Pandeminin ve siyasi istikrarsızlığın getirdiği ekonomik krizle boğuşan Tunus halkı çözüm arıyor. Birçok kentte sağlık çalışanlarıyla yerel esnaf grev ve eylemlerle mevcut hükümete tepki gösterirken parlamento ise milletvekillerinin yumruklaşmaya varan kavgasını tartışıyor.

Huzursuzluk artıyor

DIŞ HABERLER SERVİSİ

Kuzey Afrika ülkesi Tunus 10 yıl önce Arap Baharı adı verilen sürecin fitilini ateşleyen ekonomik kriz ve hükümet karşıtı protestolardan bu yana en sarsıntılı günlerini geçiriyor. Bir yılda üç kez hükümetin kurulmaya çalışıldığı ve en son hükümeti kurmakla görevlendirilen Hişam el Meşişi’nin teknokratlardan oluşturduğu kabinenin de siyasi istikrarı sağlamadığı ülkede emekçiler budanan haklarını korumak için yeniden protestolara yöneldi.

Müslüman Kardeşler’e yakınlığıyla bilinen Nahda Hareketi’yle ittifak kurduğu örgütlerin etkin olduğu parlamentoda ise muhalif gruplarla yaralamaya varan kavgalar yaşandı, muhalefetteki Demokratik Blok parlamentoda eylem kararı aldı. Temel döviz kaynağı turizm sektörü olan ancak pandemi nedeniyle bu alandaki gelirini yüzde 60 oranında kaybeden, uluslararası kredi kuruluşlarına milyar dolarlık borçları bulunan ülkeyi, mevcut hükümetin siyasi belirsizliği ve emekçilerin hak arayışları eşliğinde zorlu bir yeniden yapılanma süreci bekliyor.

KEMER SIKMAYA HAYIR

Bu yıl sonuna dek 2,7 milyar dolarlık dış borcu ödemek zorunda olan Tunus yönetimi salgın koşulları ve siyasi belirsizliğin getirdiği ekonomik krizin faturasını ise emekçilere kesti. IMF raporları ise ülkede kamu maaşlarının gayrisafi yurtiçi hasılanın yaklaşık yüzde 18’ini oluşturduğunu ve bu oranın dünya genelinde en yüksek sıralarda yer aldığını ifade ederek kemer sıkma politikası öneriyor. Ancak ülkenin en büyük işçi sendikası Tunus Genel İşçi Sendikaları (UGTT) bu tür ekonomik dayatmanın emekçiler için ağır sonuçları olacağı konusunda uyarıda bulunarak halkı yönetimin politikalarına karşı tetikte olmaya çağırdı.

SAĞLIK BAKANI İSTİFA

Pandeminin zorlu yükünü taşıyan sağlık çalışanları ise insanlık dışı koşullarda çalıştıklarını savunarak bir süredir çalışma şartlarının iyileştirilmesini talep ediyor. Geçen hafta üç günlük genel greve çıkan sağlık emekçileri en son genç bir doktorun iş cinayetiyle hayatını kaybetmesi üzerine yeniden eylemlere başladı. Eczacılar ve Kamu Doktorları Sendikası, önceki gün başkent Tunus’ta Sağlık Bakanlığı önünde düzenlediği protestoda “Genç doktor Bedreddin’in ölümü, sağlık sektörünü iyileştirmekte başarısız olan Sağlık Bakanlığı’nın hatasıdır” diyerek sağlık politikaları iflas eden bakanı istifaya çağırdı.

◆ **Veriler**:

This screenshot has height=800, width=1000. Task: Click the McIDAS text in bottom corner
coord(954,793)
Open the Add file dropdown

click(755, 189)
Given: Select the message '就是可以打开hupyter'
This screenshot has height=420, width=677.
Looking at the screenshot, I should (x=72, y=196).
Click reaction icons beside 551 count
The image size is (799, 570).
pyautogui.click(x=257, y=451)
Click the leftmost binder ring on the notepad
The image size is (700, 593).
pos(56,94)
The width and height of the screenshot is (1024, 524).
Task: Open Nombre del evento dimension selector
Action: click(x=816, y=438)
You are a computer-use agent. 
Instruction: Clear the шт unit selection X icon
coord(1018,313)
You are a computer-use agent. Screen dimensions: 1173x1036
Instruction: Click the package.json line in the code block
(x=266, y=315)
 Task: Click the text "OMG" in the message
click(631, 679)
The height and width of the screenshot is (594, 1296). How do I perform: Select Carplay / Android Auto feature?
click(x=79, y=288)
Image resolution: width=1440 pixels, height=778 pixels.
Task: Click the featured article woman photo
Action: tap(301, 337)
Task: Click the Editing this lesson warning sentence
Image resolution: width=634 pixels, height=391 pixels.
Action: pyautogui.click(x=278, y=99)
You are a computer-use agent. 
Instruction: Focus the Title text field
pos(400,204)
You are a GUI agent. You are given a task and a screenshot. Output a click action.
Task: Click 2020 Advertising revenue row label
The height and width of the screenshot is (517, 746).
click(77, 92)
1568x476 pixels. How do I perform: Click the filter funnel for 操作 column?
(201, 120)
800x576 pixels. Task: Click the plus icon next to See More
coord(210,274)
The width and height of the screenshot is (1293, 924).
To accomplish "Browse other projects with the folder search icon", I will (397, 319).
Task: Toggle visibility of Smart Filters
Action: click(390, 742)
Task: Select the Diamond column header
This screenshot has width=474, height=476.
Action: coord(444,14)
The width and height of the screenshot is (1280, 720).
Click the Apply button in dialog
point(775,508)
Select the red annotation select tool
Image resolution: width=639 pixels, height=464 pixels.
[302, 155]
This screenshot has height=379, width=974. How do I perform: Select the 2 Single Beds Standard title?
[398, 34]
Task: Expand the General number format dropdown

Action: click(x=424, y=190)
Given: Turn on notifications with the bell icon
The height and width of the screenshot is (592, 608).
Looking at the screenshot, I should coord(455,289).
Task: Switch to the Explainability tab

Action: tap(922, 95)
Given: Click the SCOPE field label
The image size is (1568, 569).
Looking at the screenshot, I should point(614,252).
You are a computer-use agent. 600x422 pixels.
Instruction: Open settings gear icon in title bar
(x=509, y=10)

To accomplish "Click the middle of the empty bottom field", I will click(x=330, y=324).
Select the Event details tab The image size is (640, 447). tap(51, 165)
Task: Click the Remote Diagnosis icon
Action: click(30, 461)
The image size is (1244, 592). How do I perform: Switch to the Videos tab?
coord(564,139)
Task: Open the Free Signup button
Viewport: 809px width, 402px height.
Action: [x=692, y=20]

◆ **Görevler**:
- a) Tunus haberinde aktarılan IMF raporlarına göre kamu maaşları gayrisafi yurtiçi hasılanın yaklaşık yüzde kaçını oluşturuyor?
- b) Tunus haberinde "Müslüman Kardeşler’e yakınlığıyla" ile "yapılanma süreci bekliyor." arasındaki kısmı, bu ifadeler de dahil olmak üzere aynen yeniden yazın.
- c) Tunus haberini, gösterilen son cümlenin ardından sürdürün.

◆ **Yanıtlar**:
- a) Yaklaşık yüzde 18'ini.

- b)
Müslüman Kardeşler’e yakınlığıyla bilinen Nahda Hareketi’yle ittifak kurduğu örgütlerin etkin olduğu parlamentoda ise muhalif gruplarla yaralamaya varan kavgalar yaşandı, muhalefetteki Demokratik Blok parlamentoda eylem kararı aldı. Temel döviz kaynağı turizm sektörü olan ancak pandemi nedeniyle bu alandaki gelirini yüzde 60 oranında kaybeden, uluslararası kredi kuruluşlarına milyar dolarlık borçları bulunan ülkeyi, mevcut hükümetin siyasi belirsizliği ve emekçilerin hak arayışları eşliğinde zorlu bir yeniden yapılanma süreci bekliyor.

- c)
KEPENKLER İNDİRİLDİ

Cendube ve Kayravan kentlerinde ise yurttaşlar ekonomik koşulları protesto etti. Eylemcilerden Surur eş Şevali, ülkede en çok barajın Cendube’de bulunmasına rağmen kent sakinlerinin içme suyuna erişimde büyük sıkıntı yaşadığını dile getirdi. Kayravan’da da yerli esnaf önceki gün UGTT’nin çağrısıyla greve giderek kepenkleri indirdi.

***

GERİCİ VEKİLE ÖFKE

Tunus Meclisi’nde Müslüman Kardeşler’e yakın gerici blokla ilerici değerleri savunan gruplar arasında şiddetli bir kavga yaşandı. Aile ve Kadın Bakanlığı bütçe görüşmeleri sırasında Onur Koalisyonu Milletvekili Muhammed el Affas’ın “evlilik dışı çocuk sahibi olan anneler” başlıklı bir konu açarak hakarete varan ifadeler kullanması Demokratik Blok milletvekillerini öfkelendirdi. İki grup arasında yaşanan arbedede birçok milletvekili yaralandı. Demokratik Blok ise saldırıya uğrayan taraf olduğunu savunarak parlamentoda eylem kararı aldı. Nahda Hareketi ise bir milletvekilinin aracına saldırı yapıldığını ve parlamentoya girişinin engellendiğini öne sürdü. Eylül ayında başbakanlık görevine getirilen Hişam el Meşişi’nin teknokratlar kabinesi de meclis içi partiler arasında görüş ayrılığına neden oldu. Meşişi’nin kabinesine Nahda Hareketi ile Tunus’un Kalbi, Islah, Yaşasın Tunus, Ulusal Blok ve Gelecek partileri güvenoyu vererek çoğunluğu oluştururken Demokratik Blok ve Özgür Anayasa partileri yeni kabineyi reddetmişti.